• _PROBLEM STATEMENT_: Please write out exactly the lines that begin at the line containing "Viewport: 1080px width, 675px height." and run to the end of the records.

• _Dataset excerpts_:
---

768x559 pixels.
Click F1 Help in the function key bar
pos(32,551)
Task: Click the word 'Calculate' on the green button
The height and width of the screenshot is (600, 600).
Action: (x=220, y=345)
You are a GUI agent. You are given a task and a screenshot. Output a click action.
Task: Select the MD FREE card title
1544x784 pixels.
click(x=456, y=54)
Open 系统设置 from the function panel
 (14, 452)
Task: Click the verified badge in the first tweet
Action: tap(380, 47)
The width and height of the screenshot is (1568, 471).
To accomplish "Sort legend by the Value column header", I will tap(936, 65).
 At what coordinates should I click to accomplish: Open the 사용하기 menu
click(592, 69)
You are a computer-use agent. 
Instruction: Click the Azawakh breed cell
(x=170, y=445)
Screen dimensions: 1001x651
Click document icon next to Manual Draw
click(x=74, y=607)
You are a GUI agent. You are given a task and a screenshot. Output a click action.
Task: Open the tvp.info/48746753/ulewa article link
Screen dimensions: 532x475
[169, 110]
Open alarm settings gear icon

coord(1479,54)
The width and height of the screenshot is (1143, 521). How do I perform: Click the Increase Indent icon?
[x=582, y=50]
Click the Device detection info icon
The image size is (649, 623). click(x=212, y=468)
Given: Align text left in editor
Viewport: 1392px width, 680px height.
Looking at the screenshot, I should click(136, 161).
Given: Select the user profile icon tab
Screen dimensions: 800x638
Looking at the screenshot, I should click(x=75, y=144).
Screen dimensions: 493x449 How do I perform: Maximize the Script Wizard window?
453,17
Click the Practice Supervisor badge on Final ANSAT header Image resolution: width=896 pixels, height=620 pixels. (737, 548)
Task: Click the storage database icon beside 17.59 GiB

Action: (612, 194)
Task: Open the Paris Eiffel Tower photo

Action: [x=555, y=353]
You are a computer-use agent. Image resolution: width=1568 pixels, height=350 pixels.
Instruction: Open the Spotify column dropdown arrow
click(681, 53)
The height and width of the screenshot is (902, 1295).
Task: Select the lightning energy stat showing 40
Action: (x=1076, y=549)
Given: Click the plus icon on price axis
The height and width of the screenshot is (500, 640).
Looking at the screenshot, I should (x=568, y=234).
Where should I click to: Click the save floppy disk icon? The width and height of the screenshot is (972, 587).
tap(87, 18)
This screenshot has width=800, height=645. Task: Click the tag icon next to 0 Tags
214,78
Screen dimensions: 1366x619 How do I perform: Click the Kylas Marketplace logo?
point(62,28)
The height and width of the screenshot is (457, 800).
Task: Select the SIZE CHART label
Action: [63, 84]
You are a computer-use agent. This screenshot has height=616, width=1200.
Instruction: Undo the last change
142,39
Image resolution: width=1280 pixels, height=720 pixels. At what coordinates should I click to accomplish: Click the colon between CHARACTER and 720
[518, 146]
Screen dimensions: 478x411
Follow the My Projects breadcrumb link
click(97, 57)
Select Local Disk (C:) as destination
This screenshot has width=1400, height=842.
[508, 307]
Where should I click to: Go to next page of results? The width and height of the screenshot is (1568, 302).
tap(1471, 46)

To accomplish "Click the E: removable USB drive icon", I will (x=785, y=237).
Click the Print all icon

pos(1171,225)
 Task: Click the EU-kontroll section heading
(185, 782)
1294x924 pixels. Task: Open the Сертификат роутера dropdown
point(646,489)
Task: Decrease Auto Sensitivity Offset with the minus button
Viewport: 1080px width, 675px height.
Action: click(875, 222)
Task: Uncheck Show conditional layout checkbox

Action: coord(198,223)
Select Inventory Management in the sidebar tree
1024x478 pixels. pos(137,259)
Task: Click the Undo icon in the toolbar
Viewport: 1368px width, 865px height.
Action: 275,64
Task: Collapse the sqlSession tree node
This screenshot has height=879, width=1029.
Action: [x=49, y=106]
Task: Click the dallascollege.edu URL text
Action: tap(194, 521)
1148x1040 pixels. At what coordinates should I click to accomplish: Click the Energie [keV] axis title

---

• _TASK RESPONSE_:
Viewport: 1080px width, 675px height.
Action: click(875, 222)
Task: Uncheck Show conditional layout checkbox

Action: coord(198,223)
Select Inventory Management in the sidebar tree
1024x478 pixels. pos(137,259)
Task: Click the Undo icon in the toolbar
Viewport: 1368px width, 865px height.
Action: 275,64
Task: Collapse the sqlSession tree node
This screenshot has height=879, width=1029.
Action: [x=49, y=106]
Task: Click the dallascollege.edu URL text
Action: tap(194, 521)
1148x1040 pixels. At what coordinates should I click to accomplish: Click the Energie [keV] axis title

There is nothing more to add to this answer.